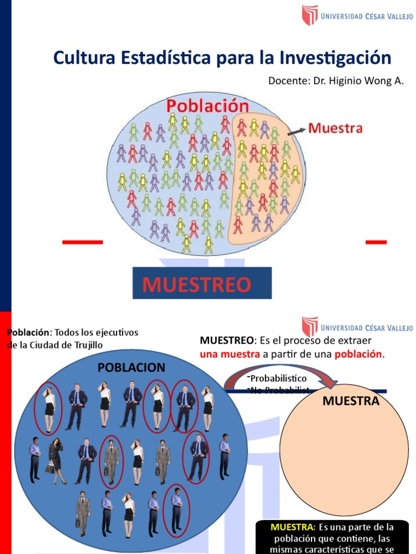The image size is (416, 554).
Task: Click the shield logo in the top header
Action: click(x=310, y=16)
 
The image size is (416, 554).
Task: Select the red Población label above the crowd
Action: click(x=207, y=105)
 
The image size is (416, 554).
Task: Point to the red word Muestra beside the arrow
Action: click(x=335, y=129)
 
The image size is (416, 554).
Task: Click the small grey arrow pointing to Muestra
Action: click(x=296, y=131)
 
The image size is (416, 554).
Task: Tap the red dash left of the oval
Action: click(x=82, y=242)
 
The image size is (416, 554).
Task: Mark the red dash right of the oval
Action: click(x=376, y=242)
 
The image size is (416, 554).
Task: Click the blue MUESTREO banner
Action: click(x=202, y=283)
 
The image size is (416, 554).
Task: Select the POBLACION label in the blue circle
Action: click(x=131, y=368)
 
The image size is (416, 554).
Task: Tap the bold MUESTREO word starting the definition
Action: click(x=226, y=340)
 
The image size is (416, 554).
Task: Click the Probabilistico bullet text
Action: click(x=278, y=378)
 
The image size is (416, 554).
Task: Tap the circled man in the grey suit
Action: click(x=112, y=461)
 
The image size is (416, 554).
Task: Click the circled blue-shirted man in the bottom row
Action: click(x=177, y=509)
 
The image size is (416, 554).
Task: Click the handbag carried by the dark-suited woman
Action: click(x=50, y=469)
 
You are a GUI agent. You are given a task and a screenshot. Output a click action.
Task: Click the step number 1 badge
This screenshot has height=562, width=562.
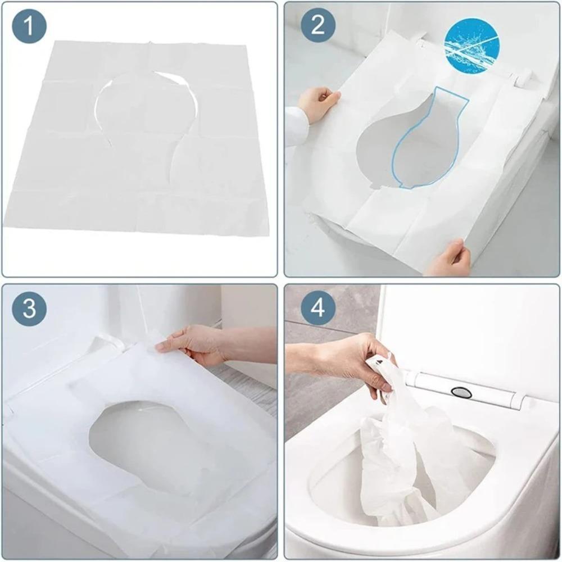pos(28,27)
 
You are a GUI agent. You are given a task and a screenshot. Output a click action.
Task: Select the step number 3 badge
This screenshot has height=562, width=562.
pos(28,309)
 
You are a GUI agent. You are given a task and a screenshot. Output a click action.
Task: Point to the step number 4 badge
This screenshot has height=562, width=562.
pos(318,309)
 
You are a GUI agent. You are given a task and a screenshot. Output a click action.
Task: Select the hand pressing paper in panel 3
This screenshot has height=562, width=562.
pos(191,344)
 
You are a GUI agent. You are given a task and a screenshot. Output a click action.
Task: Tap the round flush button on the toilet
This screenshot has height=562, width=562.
pos(462,392)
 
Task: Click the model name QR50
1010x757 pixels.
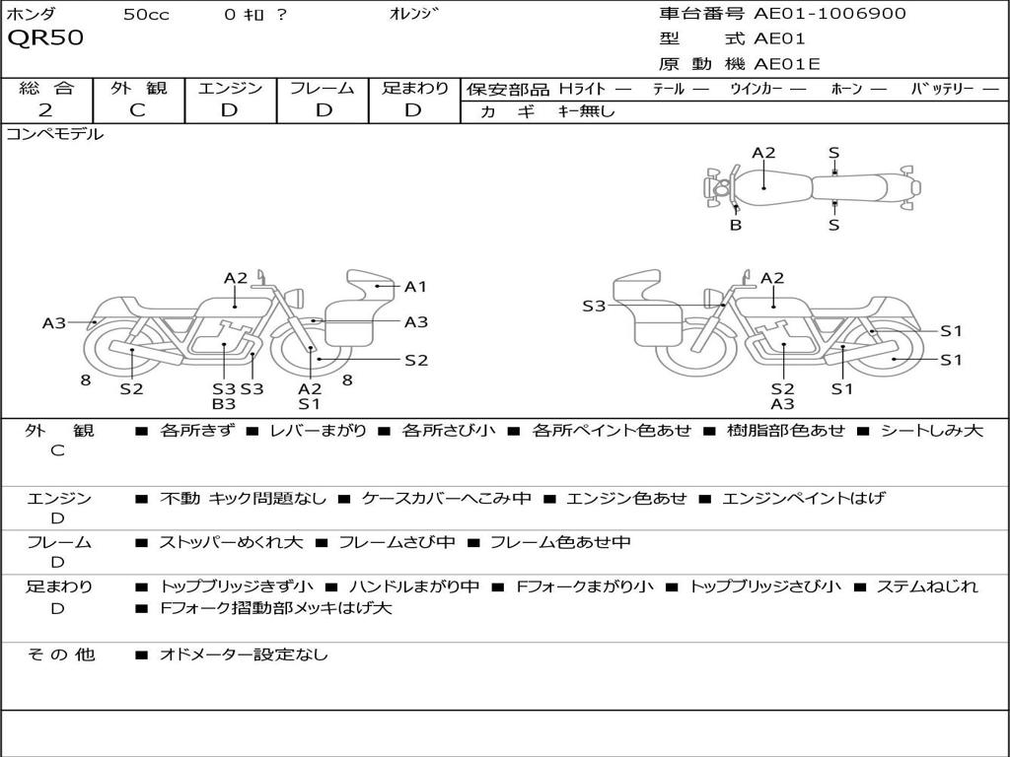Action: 45,38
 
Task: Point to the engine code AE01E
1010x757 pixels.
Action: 787,64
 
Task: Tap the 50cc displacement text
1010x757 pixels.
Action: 145,14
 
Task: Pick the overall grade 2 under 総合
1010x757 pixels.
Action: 45,110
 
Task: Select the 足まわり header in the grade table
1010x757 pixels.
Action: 414,88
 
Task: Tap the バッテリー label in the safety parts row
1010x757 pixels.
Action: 941,89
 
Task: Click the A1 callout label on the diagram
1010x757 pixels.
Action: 415,287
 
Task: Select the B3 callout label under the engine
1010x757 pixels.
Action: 224,403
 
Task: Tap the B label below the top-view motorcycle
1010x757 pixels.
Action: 736,225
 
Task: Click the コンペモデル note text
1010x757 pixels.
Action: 55,135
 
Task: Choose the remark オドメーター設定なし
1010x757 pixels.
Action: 244,654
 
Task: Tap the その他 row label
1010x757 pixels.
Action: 61,654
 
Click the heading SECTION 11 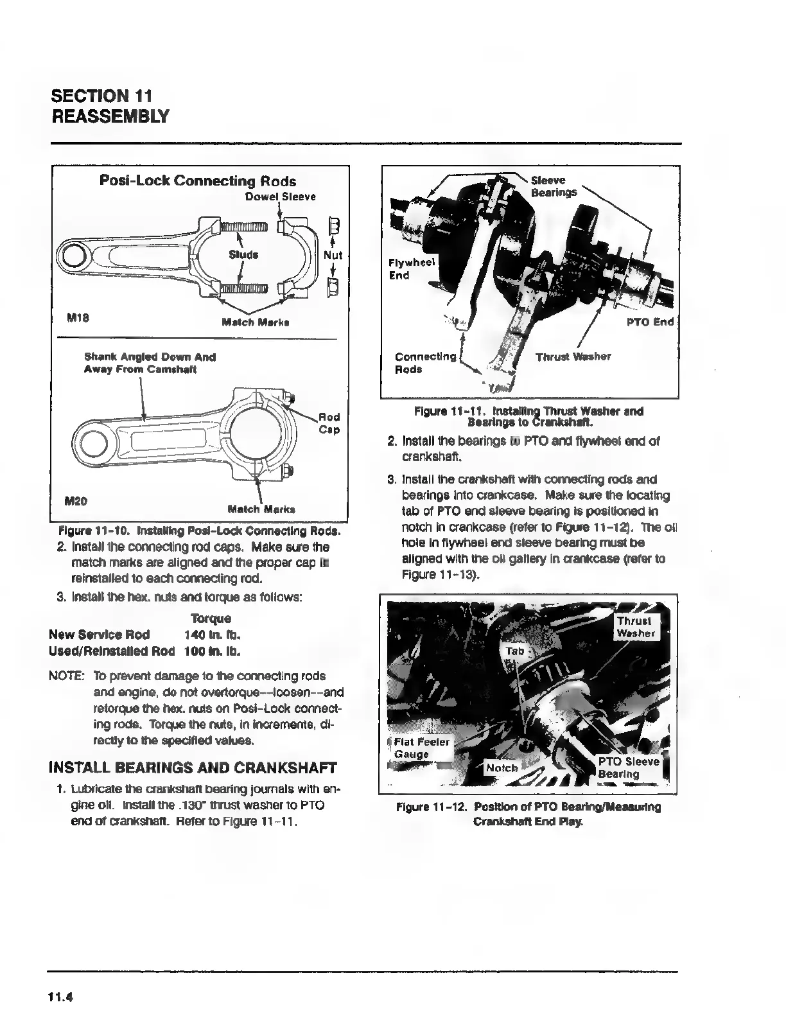coord(101,96)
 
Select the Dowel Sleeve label coord(281,197)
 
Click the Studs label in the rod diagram coord(243,254)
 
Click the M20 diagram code coord(78,500)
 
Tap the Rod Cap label coord(329,423)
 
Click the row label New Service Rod coord(100,635)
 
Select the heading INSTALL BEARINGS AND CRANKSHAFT coord(193,768)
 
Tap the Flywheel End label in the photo coord(411,269)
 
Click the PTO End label coord(650,322)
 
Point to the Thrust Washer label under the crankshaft coord(573,356)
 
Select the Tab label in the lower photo coord(516,651)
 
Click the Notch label coord(502,768)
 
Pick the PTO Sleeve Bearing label coord(628,768)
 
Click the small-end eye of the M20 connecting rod coord(94,443)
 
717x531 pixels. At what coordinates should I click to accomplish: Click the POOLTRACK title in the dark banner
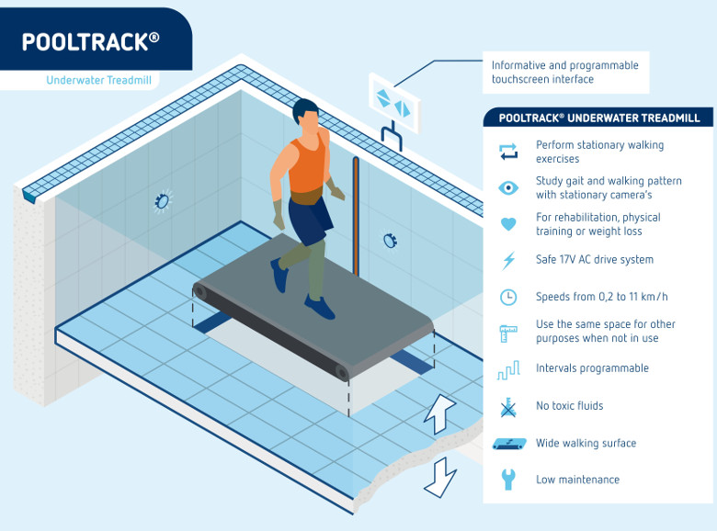90,41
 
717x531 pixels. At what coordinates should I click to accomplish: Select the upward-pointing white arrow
439,414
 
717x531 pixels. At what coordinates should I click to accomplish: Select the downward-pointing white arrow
440,476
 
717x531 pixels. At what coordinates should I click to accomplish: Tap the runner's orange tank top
307,166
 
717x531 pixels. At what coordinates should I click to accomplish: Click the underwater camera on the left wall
163,200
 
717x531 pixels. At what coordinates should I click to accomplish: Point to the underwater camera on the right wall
389,241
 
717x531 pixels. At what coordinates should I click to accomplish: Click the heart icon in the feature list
507,224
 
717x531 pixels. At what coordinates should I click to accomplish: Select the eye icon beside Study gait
507,188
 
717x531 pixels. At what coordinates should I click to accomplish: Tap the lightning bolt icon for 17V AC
507,260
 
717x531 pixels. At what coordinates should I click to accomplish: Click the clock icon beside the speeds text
507,297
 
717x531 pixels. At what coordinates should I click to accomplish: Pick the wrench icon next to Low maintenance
507,480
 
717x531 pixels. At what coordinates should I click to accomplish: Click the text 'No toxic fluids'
569,406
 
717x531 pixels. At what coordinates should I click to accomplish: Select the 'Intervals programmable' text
592,368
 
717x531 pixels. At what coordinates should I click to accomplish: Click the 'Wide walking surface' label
586,444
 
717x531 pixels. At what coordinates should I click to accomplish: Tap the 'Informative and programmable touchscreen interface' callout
564,73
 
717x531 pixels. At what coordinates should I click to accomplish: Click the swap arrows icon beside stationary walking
507,152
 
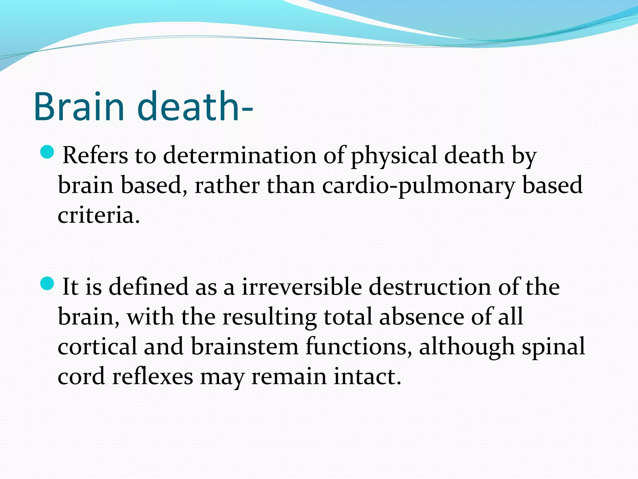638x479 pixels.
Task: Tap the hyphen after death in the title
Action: tap(247, 110)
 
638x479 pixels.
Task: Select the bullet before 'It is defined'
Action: tap(47, 283)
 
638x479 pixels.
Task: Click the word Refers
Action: tap(95, 155)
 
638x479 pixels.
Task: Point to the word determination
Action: tap(240, 155)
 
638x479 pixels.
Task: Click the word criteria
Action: tap(98, 215)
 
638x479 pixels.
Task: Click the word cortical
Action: tap(97, 346)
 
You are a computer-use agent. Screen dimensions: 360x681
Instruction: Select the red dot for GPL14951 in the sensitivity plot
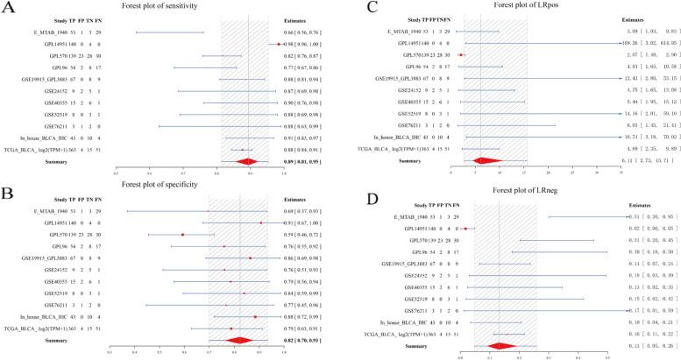click(x=279, y=43)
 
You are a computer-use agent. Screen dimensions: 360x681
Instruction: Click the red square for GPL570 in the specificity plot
click(x=182, y=235)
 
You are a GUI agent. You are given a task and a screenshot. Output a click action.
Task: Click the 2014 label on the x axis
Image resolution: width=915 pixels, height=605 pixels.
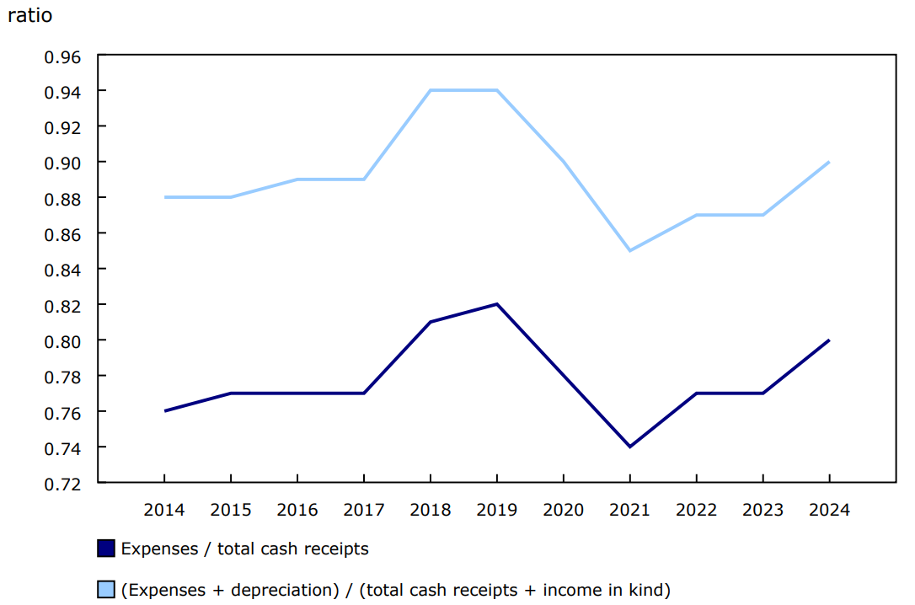pyautogui.click(x=164, y=511)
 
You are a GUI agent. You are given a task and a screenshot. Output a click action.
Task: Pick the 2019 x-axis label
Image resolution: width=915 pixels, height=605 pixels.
pyautogui.click(x=497, y=511)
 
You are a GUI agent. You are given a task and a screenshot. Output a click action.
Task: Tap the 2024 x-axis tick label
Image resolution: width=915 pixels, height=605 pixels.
pyautogui.click(x=829, y=511)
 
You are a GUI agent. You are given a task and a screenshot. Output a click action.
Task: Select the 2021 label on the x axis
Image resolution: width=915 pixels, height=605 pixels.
pyautogui.click(x=629, y=511)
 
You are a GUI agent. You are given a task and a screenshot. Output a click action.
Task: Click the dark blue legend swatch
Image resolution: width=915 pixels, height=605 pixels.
pyautogui.click(x=106, y=549)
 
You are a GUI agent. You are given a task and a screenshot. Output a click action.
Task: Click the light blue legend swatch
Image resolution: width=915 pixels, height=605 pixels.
pyautogui.click(x=106, y=590)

⁂

Rescale the stretch from the start of the items through the line containing "Action: click(x=296, y=131)", both ends included. Copy every line with its request, but multiply each click coordinate in the answers by 1.4 and round to the nearest whole number, with halves rounded up. Leave the pictures out.

The image size is (416, 554).
Task: Click the shield logo in the top header
Action: click(x=434, y=22)
 
The image size is (416, 554).
Task: Select the red Población label above the crowd
Action: click(x=290, y=147)
 
The image size is (416, 554).
Task: Point to the red word Muestra beside the arrow
Action: click(x=469, y=181)
 
The image size is (416, 554).
Task: Click the small grey arrow pointing to Muestra
Action: click(x=414, y=183)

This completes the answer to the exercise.